You can have a bright future in the sciences, Oskar. I would be happy to do anything possible to facilitate such a path. It's wonderful to think what would happen if you put your imagination toward scientific ends.

But Oskar, intelligent people write to me all the time. In your fifth letter you asked, "What if I never stop inventing?" That question has stuck with me.

I wish I were a poet. I've never confessed that to anyone, and I'm confessing it to you, because you've given me reason to feel that I can trust you. I've spent my life observing the universe, mostly in my mind's eye. It's been a tremendously rewarding life, a wonderful life. I've been able to explore the origins of time and space with some of the great living thinkers. But I wish I were a poet.

Albert Einstein, a hero of mine, once wrote, "Our situation is the following. We are standing in front of a closed box which we cannot open."

I'm sure I don't have to tell you that the vast majority of the universe is composed of dark matter. The fragile balance depends on things we'll never be able to see, hear, smell, taste, or touch. Life itself depends on them. What's real? What isn't real? Maybe those aren't the right questions to be asking. What does life depend on?

I wish I had made things for life to depend on.

What if you never stop inventing?

Maybe you're not inventing at all.

I'm being called in for breakfast, so I'll have to end this letter here. There's more I want to tell you, and more I want to hear from you. It's a shame we live on different continents. One shame of many.

It's so beautiful at this hour. The sun is low, the shadows are long, the air is cold and clean. You won't be awake for another five hours, but I can't help feeling that we're sharing this clear and beautiful morning.

Your friend,

Stephen Hawking

MY FEELINGS

A knocking woke me up in the middle of the night.

I had been dreaming about where I came from.

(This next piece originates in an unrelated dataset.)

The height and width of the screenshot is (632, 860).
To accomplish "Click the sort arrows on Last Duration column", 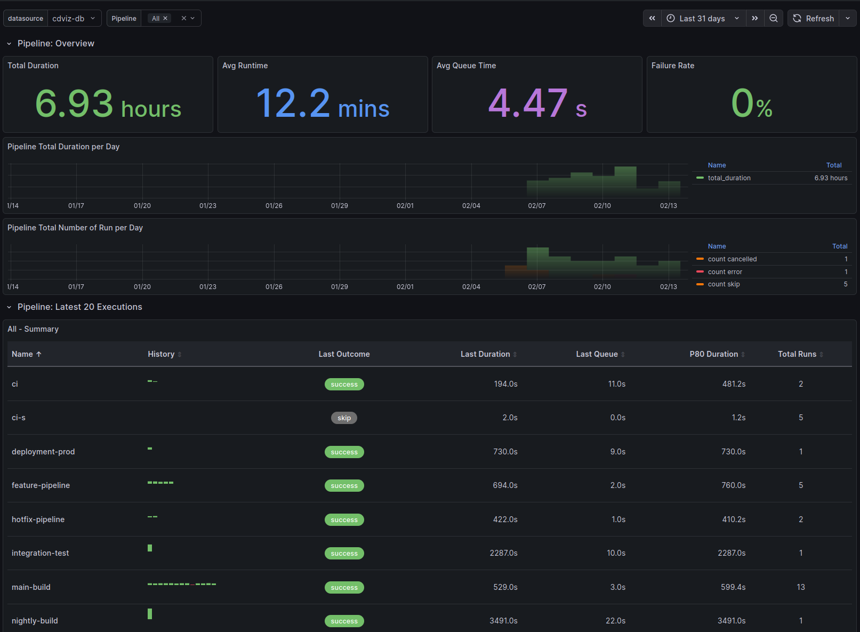I will click(x=515, y=354).
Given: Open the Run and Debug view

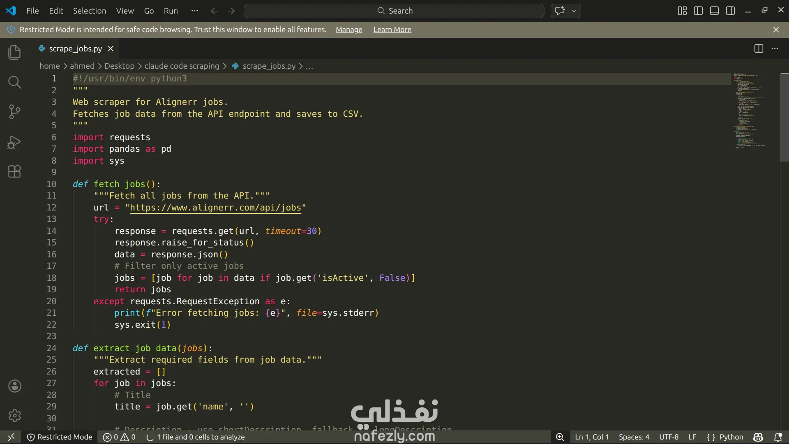Looking at the screenshot, I should click(14, 142).
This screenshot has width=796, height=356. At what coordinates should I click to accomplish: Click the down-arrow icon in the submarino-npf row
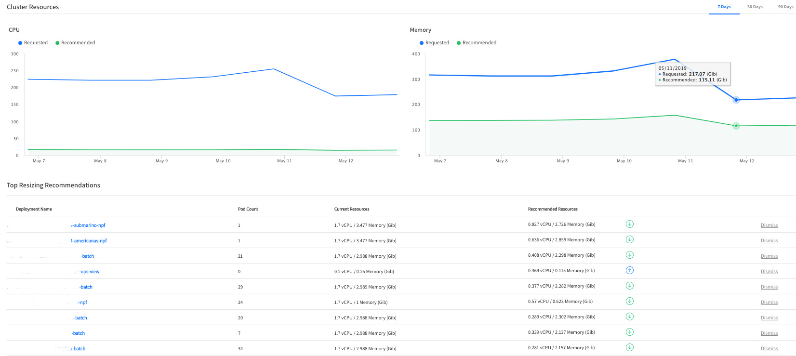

I put on my robe and went to the door.

Who could it be? Why didn't the doorman ring up? A neighbor?

But why?

More knocking. I looked through the peephole. It was your grandfather.

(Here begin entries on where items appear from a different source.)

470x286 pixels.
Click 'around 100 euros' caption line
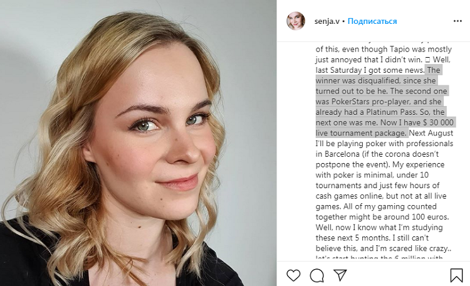[x=382, y=217]
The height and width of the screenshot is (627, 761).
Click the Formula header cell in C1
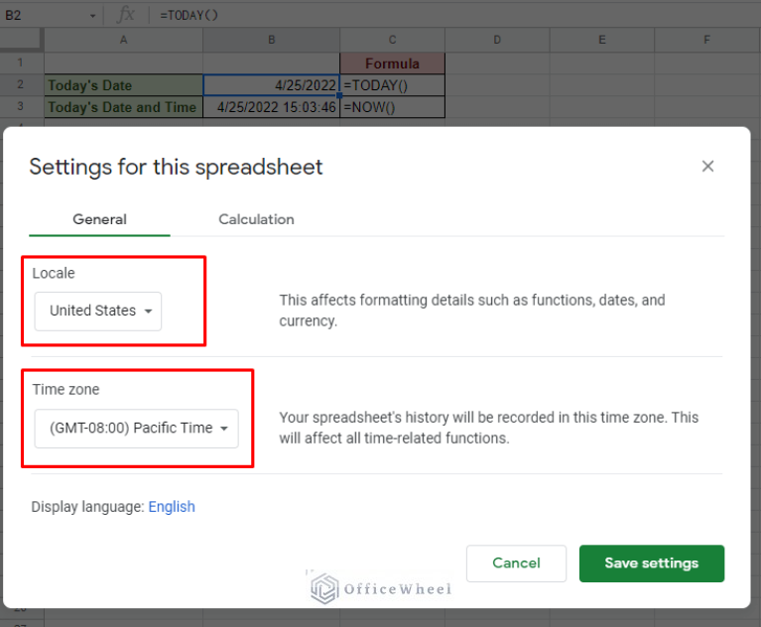(392, 63)
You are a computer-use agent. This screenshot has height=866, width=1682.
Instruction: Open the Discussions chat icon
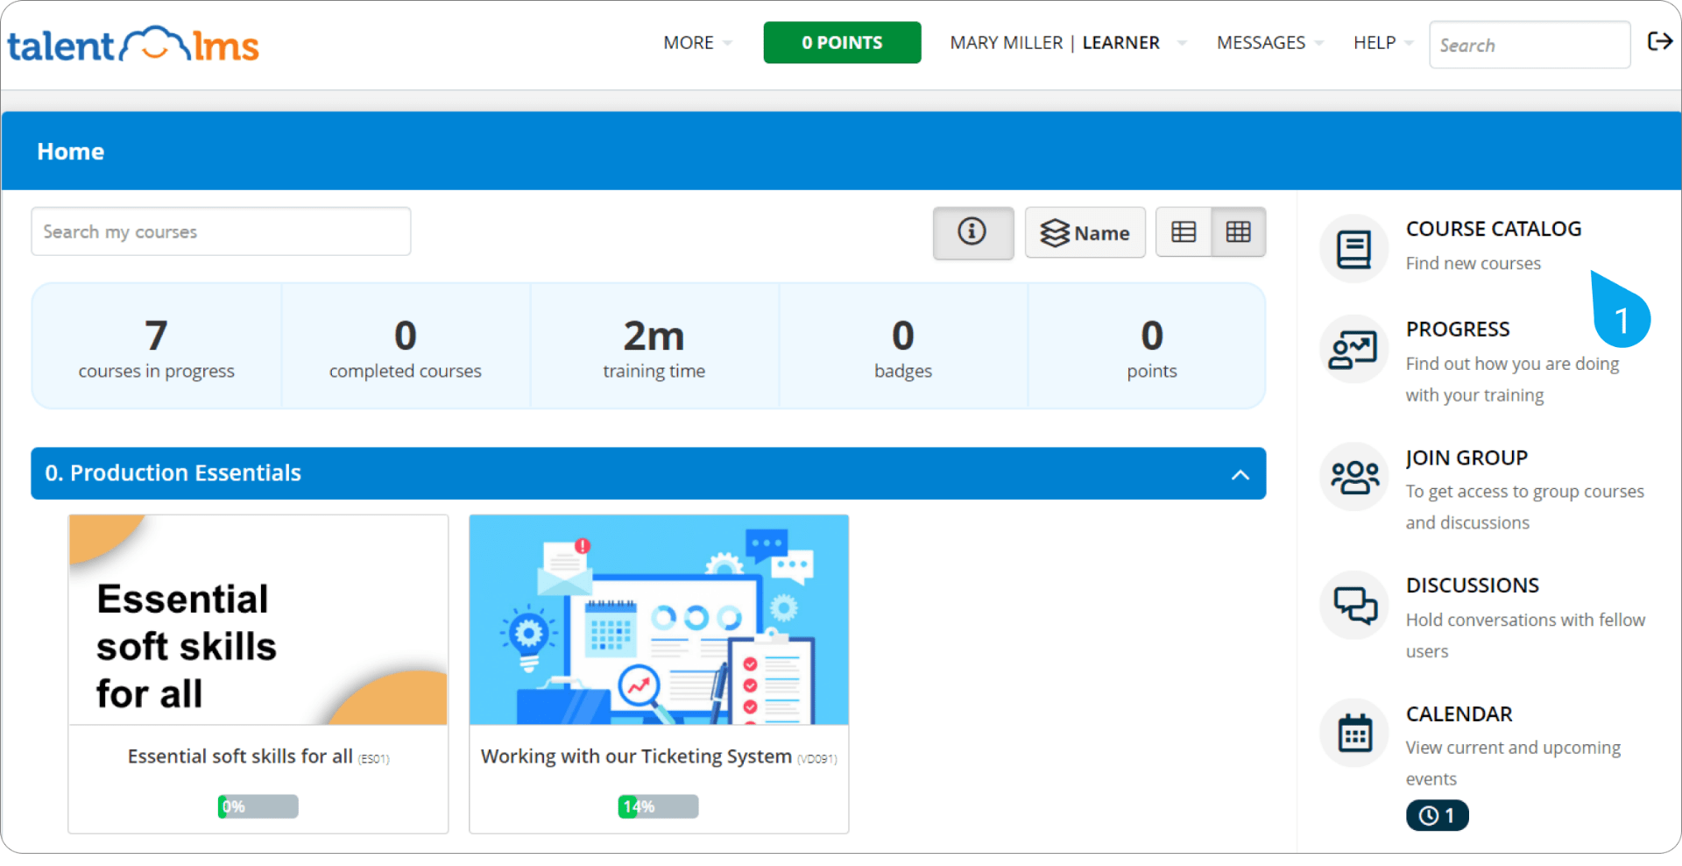tap(1353, 605)
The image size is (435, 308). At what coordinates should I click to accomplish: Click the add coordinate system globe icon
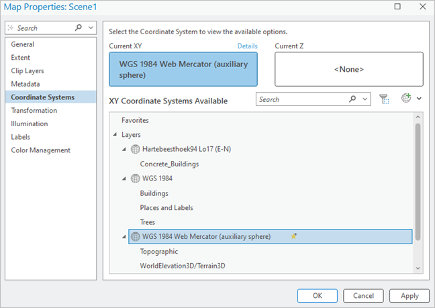405,99
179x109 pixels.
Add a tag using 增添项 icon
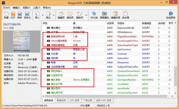(x=70, y=15)
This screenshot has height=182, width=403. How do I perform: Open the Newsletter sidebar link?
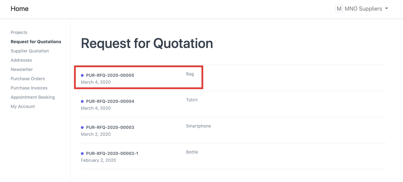(22, 70)
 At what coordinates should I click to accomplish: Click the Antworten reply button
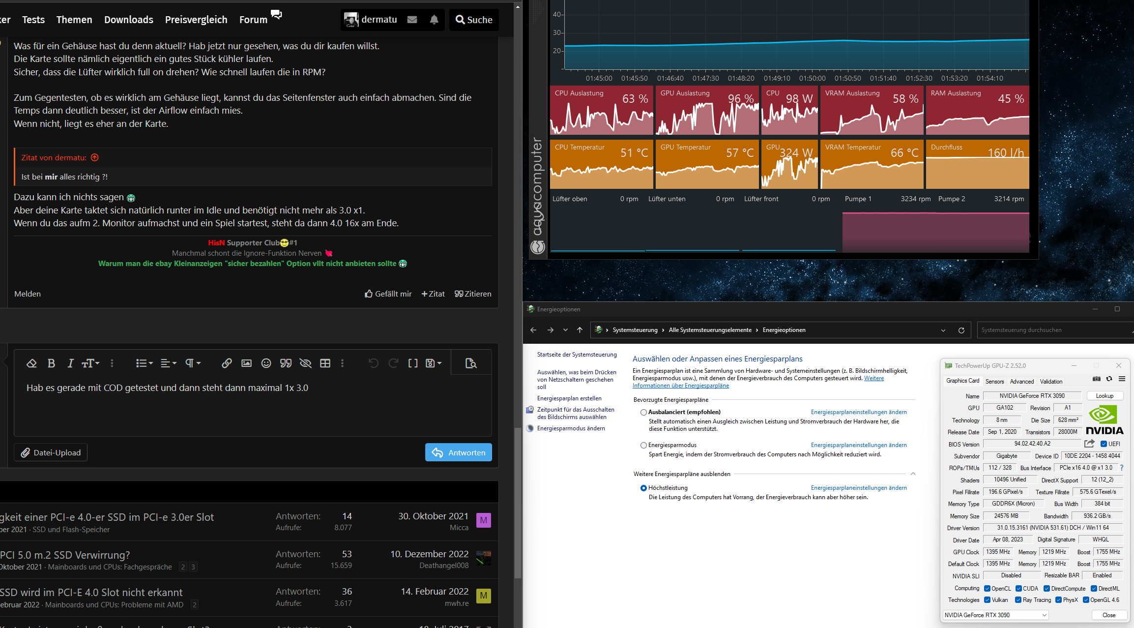point(458,452)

Come in. Where were you? Are you OK?

The bottoms of his pants were covered in dirt.

Are you OK?

He nodded.

Come in. Let me clean you off. What happened?

He shrugged his shoulders.

Did someone hurt you?

He showed me his right hand.

Are you hurt?

We went to the kitchen table and sat down. Next to each other. The windows were black. He put his hands on his knees.

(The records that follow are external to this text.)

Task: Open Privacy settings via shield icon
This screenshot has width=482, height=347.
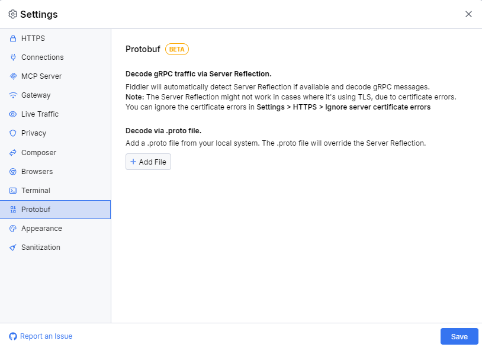Action: click(x=13, y=133)
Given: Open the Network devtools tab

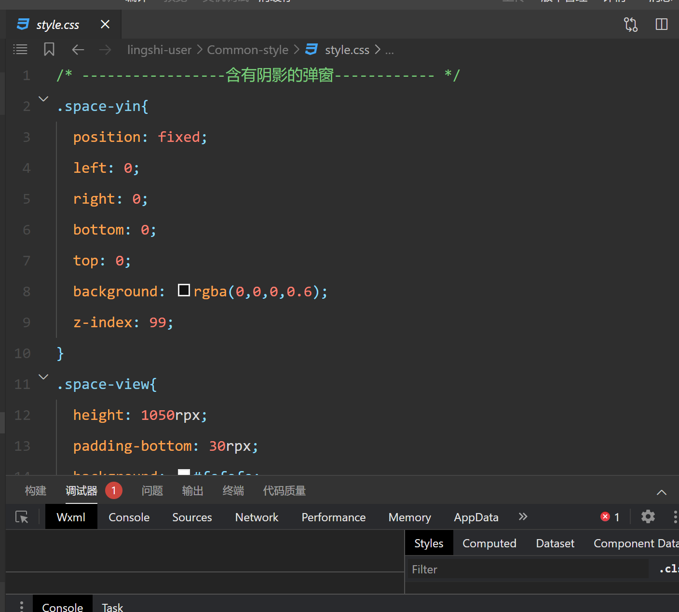Looking at the screenshot, I should [257, 517].
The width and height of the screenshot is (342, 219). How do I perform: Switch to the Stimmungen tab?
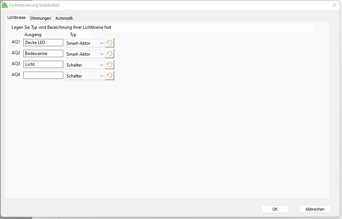40,18
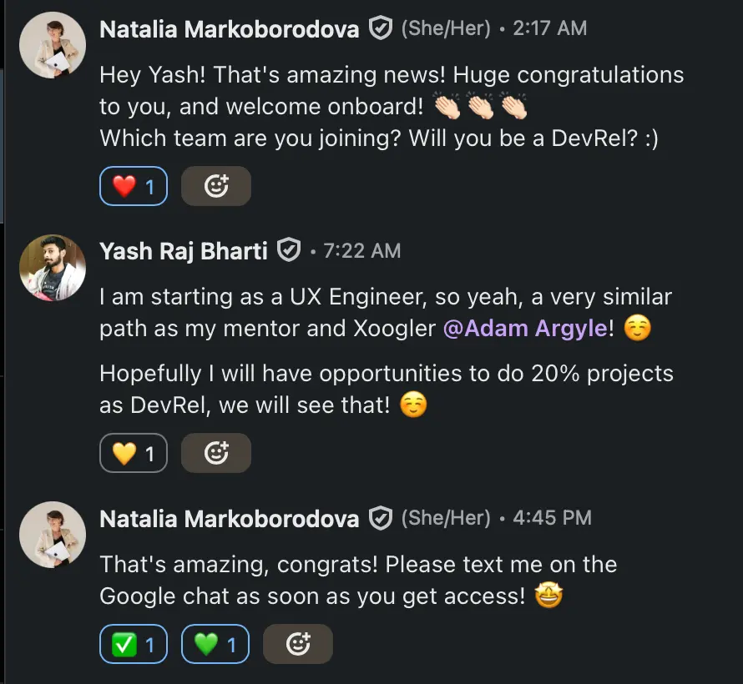
Task: Click Natalia Markoborodova's name at 2:17 AM
Action: tap(230, 29)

I slid closer to him until our sides touched. I put my head on his shoulder. I wanted as much of us to touch as possible.

I told him, You have to tell me what happened for me to be able to help.

He took a pen from his shirt pocket but there was nothing to write on.

I gave him my open hand.

He wrote, I want to get you some magazines.

In my dream, all of the collapsed ceilings re-formed above us. The fire went back into the bombs, which rose up and into the bellies of planes whose propellers turned backward, like the second hands of the clocks across Dresden, only faster.

I wanted to slap him with his words.

I wanted to shout, It isn't fair, and bang my fists against the table like a child.

Anything special? he asked on my arm.

Everything special, I said.

Art magazines?

Yes.

Nature magazines?

Yes.

Politics?

Yes.

Celebrities?

Yes.

I told him to bring a suitcase so he could come back with one of everything.

I wanted him to be able to take his things with him.

In my dream, spring came after summer, came after fall, came after winter, came after spring.